Pertanian organik
menjadi salah satu solusi untuk mengahadapi degradasi lahan, mampu menjaga
kelestarian lingkungan, meningkatkan kualitas pangan, serta mendukung
pencapaian Tujuan Pembangunan Berkelanjutan (SDGs) berdasarkan prinsip
kesehatan, ekologi, keadilan, dan keberlanjutan, yang juga telah mendapat
dukungan kebijakan pemerintah. Kabupaten Ngawi sebagai salah satu lumbung padi
di Jawa Timur memiliki potensi besar dalam pengembangan pertanian organik,
namun tingkat adopsi petani masih relatif rendah, sebagaimana terjadi di Desa
Wonokerto. Hal ini menunjukkan bahwa hambatan adopsi tidak hanya bersifat
teknis, tetapi juga berkaitan dengan aspek psikologis, sosial, dan budaya
petani, sehingga peran komunikasi menjadi sangat penting. Penelitian ini bertujuan
untuk menganalisis strategi komunikasi Gapoktan dalam menghadapi rendahnya
tingkat adopsi pertanian organik di Desa Wonokerto.Penelitian ini
menggunakan metode kualitatif dengan pendekatan studi kasus dan dilaksanakan di
Desa Wonokerto, Kecamatan Kedunggalar, Kabupaten Ngawi, yang dipilih secara
purposive karena adanya dukungan program pertanian organik namun tingkat adopsi
petani masih terbatas. Penentuan informan dilakukan secara purposive dengan
melibatkan informan kunci serta informan utama. Pengumpulan data dilakukan
melalui wawancara mendalam, observasi, dan dokumentasi. ji keabsahan data
melalui triangulasi sumber dan teknik.
Hasil penelitian
menunjukkan bahwa proses komunikasi inovasi pertanian organik di Desa Wonokerto
berlangsung sebagai proses difusi inovasi yang dipengaruhi oleh karakteristik
inovasi, dimensi waktu, saluran komunikasi, dan sistem sosial petani. Pertanian
organik dipersepsikan menjanjikan keberlanjutan, namun masih dianggap memiliki
tingkat kompleksitas dan risiko ekonomi yang tinggi, terutama pada tahap awal
dan pasca panen, sehingga adopsinya berlangsung secara bertahap dan selektif.
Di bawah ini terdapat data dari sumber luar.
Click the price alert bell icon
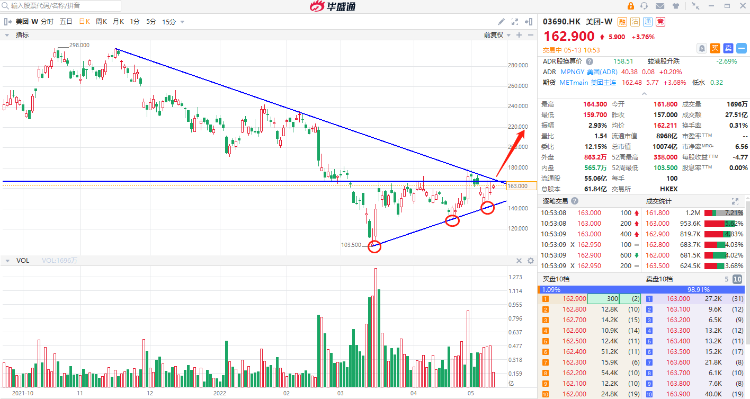 [x=702, y=48]
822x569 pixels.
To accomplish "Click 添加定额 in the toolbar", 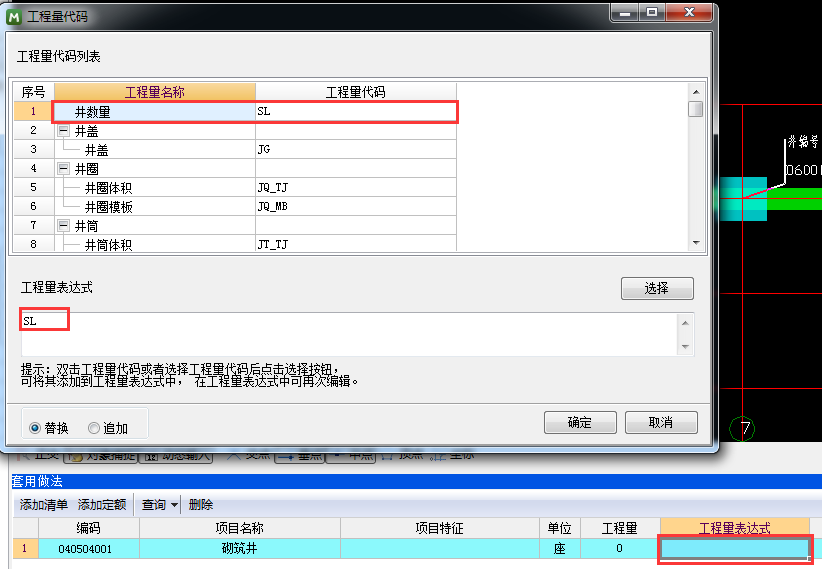I will (102, 505).
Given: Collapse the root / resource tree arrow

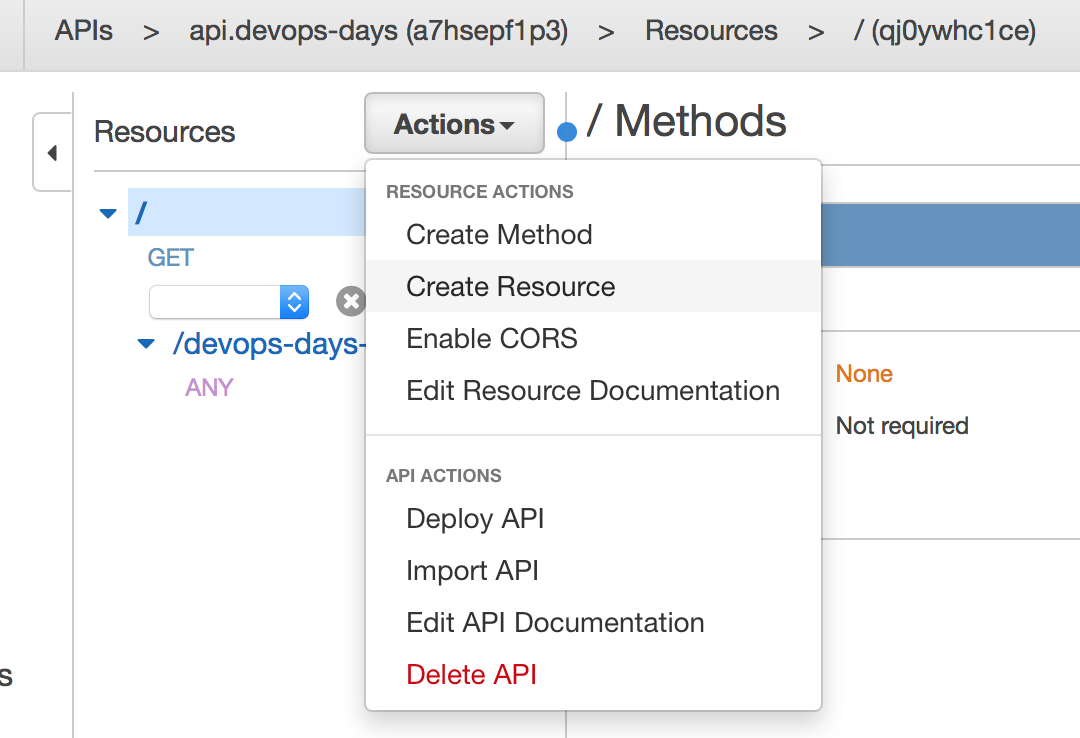Looking at the screenshot, I should pos(109,213).
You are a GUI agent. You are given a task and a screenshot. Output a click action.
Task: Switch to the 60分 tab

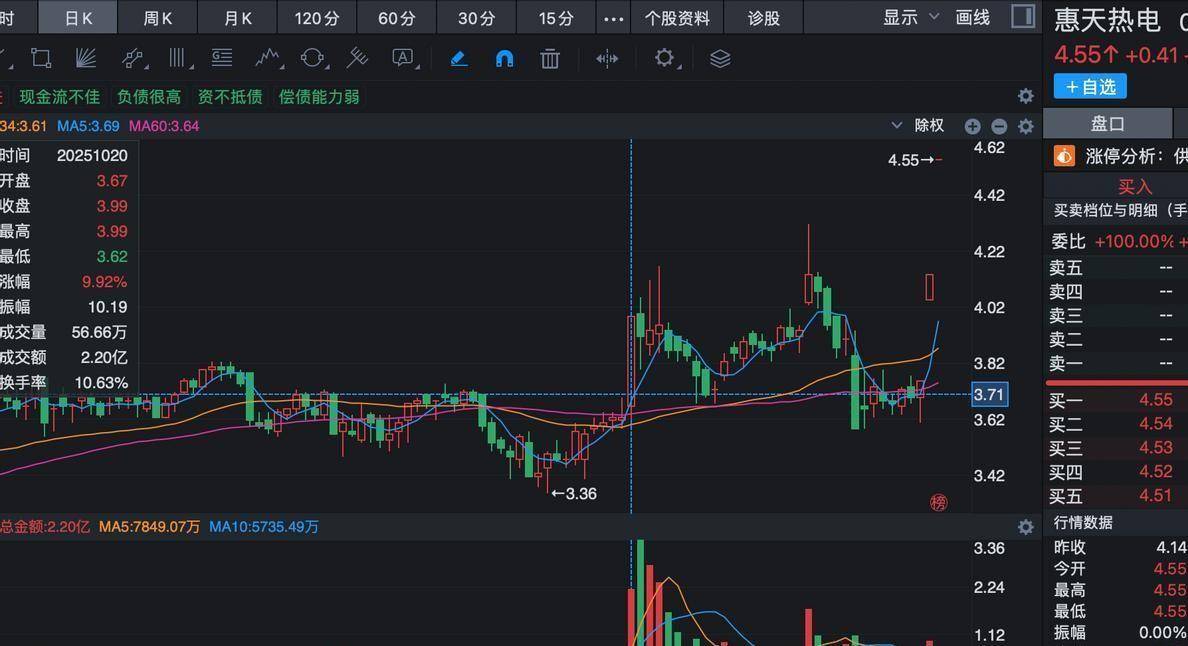[x=397, y=18]
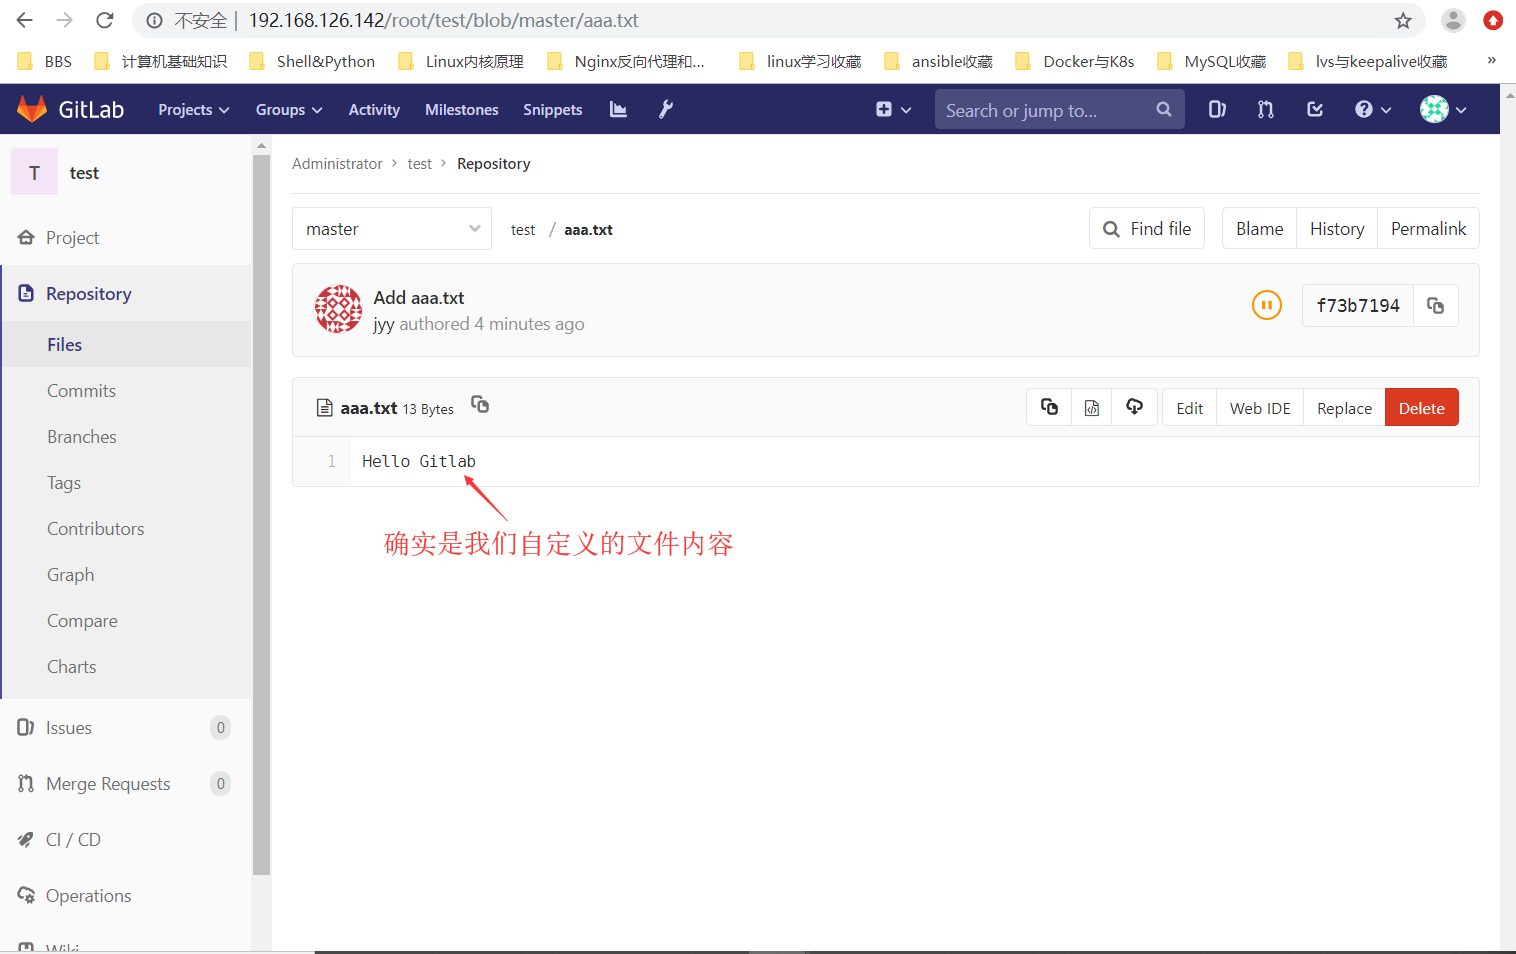This screenshot has height=954, width=1516.
Task: Switch to the Commits section
Action: pos(81,390)
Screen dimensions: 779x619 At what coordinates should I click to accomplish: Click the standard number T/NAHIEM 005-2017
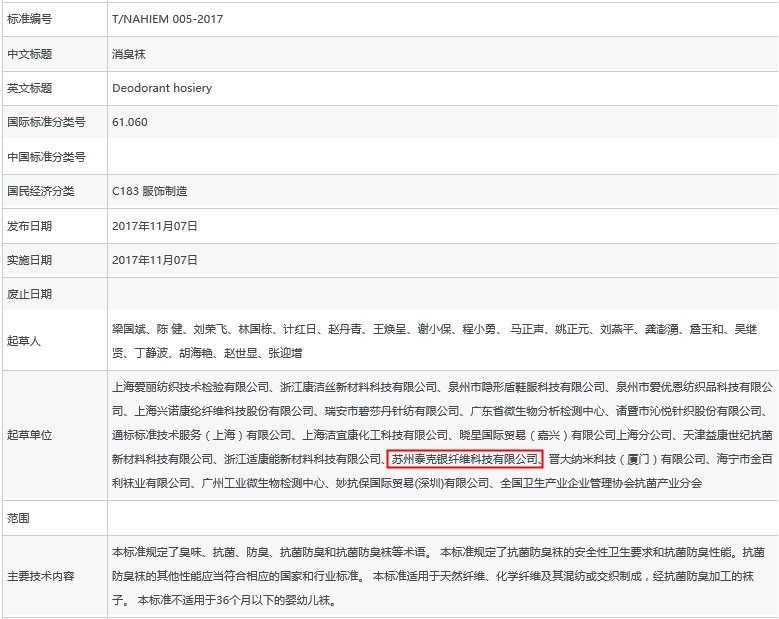tap(168, 19)
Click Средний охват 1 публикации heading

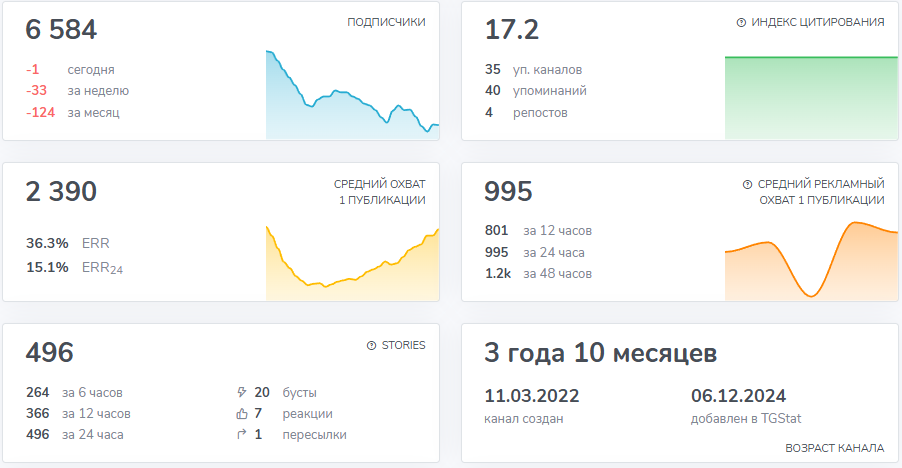click(x=380, y=192)

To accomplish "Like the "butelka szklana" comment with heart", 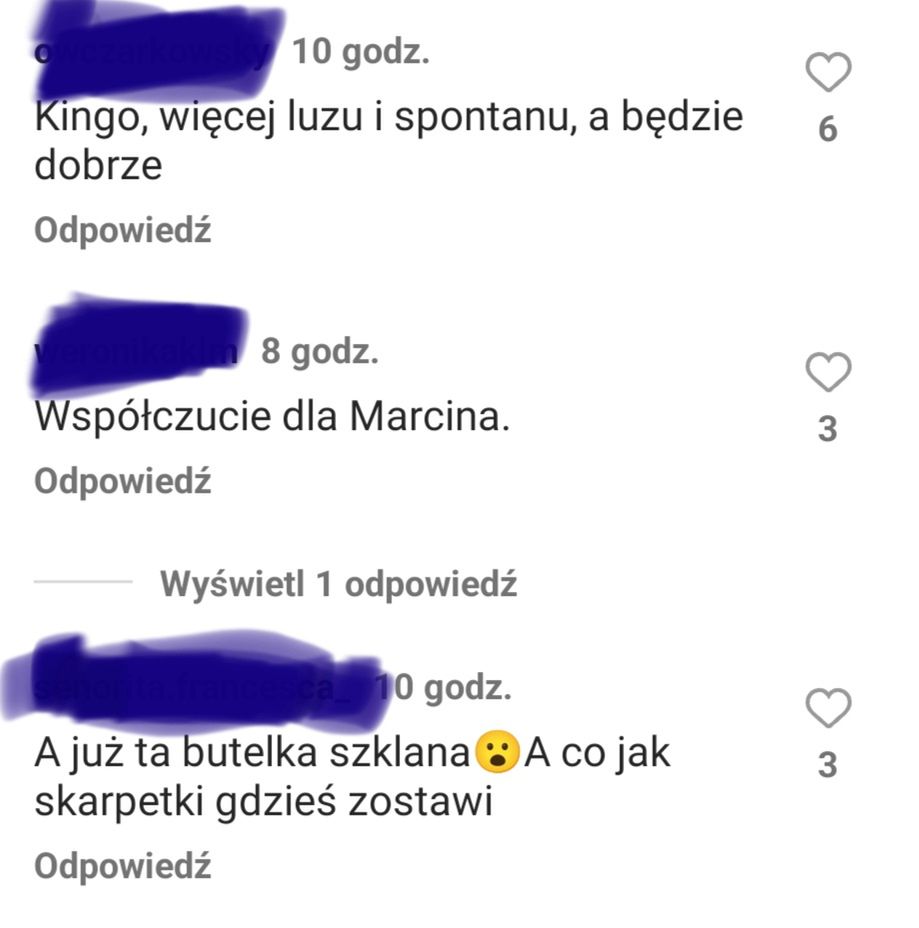I will 828,708.
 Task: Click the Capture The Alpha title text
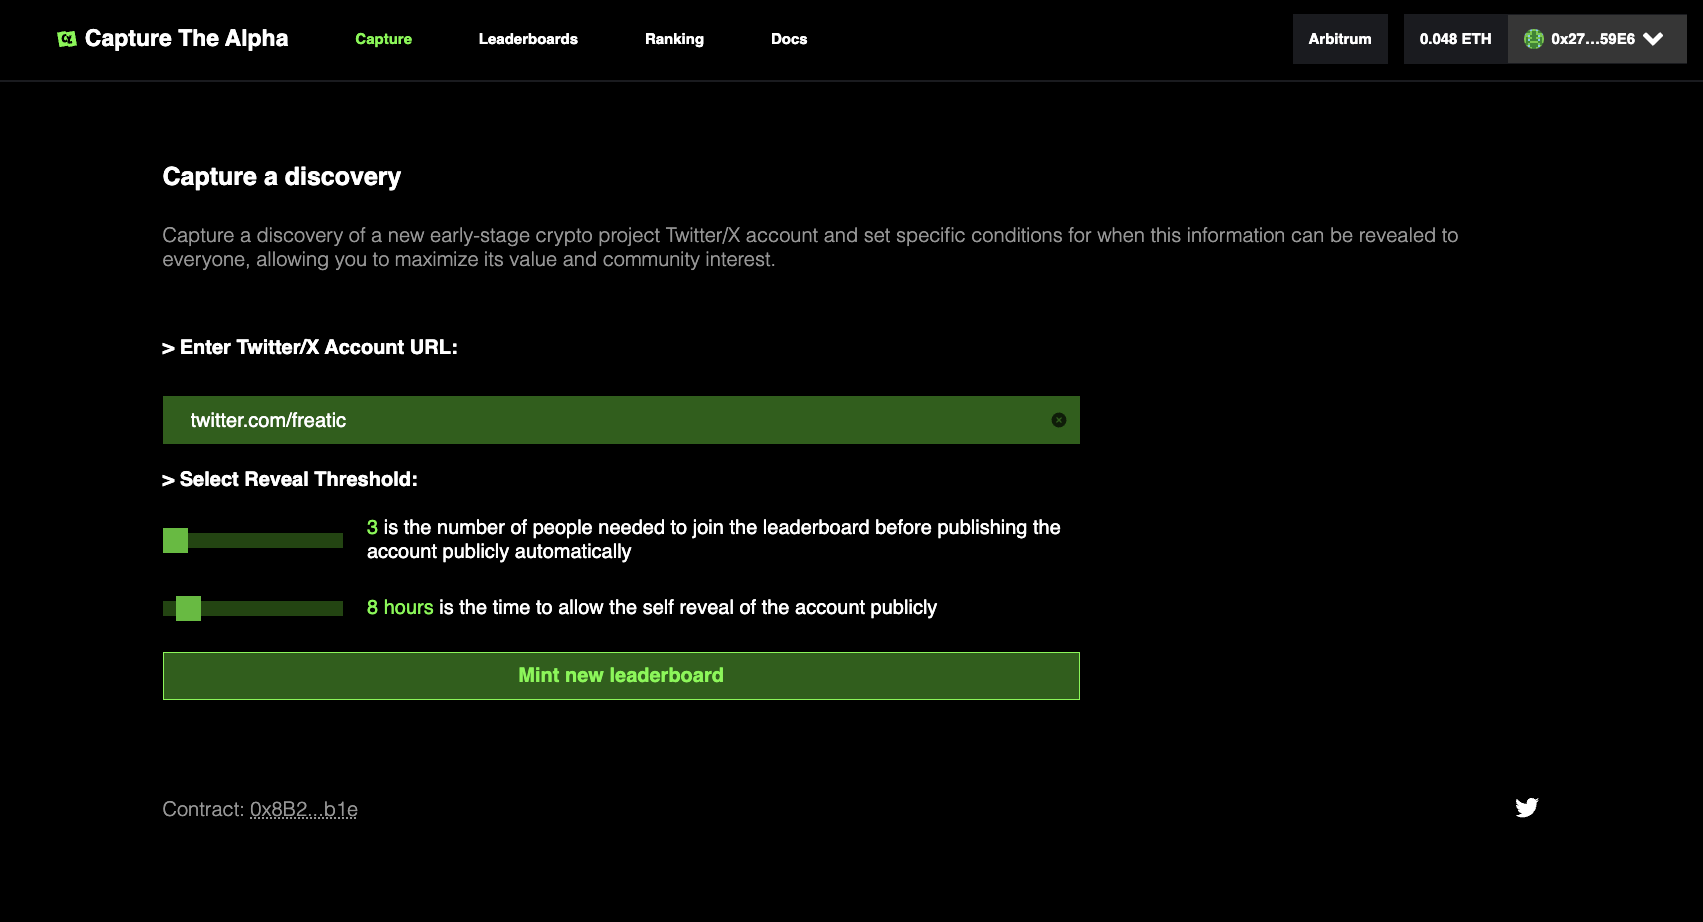[x=186, y=39]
Program PRLB dari Pemerintah Kabupaten Ngawi berperan sebagai pemicu awal,
tetapi keberlanjutan pengembangan pertanian organik lebih banyak didorong oleh
komunikasi horizontal antarpetani melalui Gapoktan Rukun Tani, dengan ketua
kelompok dan petani pelopor sebagai opinion leader. Kemandirian petani menjadi
faktor pendukung utama, terlihat dari kemampuan memproduksi input organik dan
melakukan pelatihan secara swadaya, sementara hambatan utama terletak pada
mindset petani, keterbatasan teknis pasca panen, serta belum terbangunnya
kepastian pasar. Berdasarkan analisis SWOT, strategi komunikasi diarahkan pada
penguatan peran petani pelopor, pemanfaatan komunikasi interpersonal berbasis
pengalaman, serta komunikasi advokatif untuk membangun kemitraan dan penyediaan
fasilitas pasca panen guna meningkatkan nilai tambah, kepastian pasar, dan
keberlanjutan adopsi pertanian organik.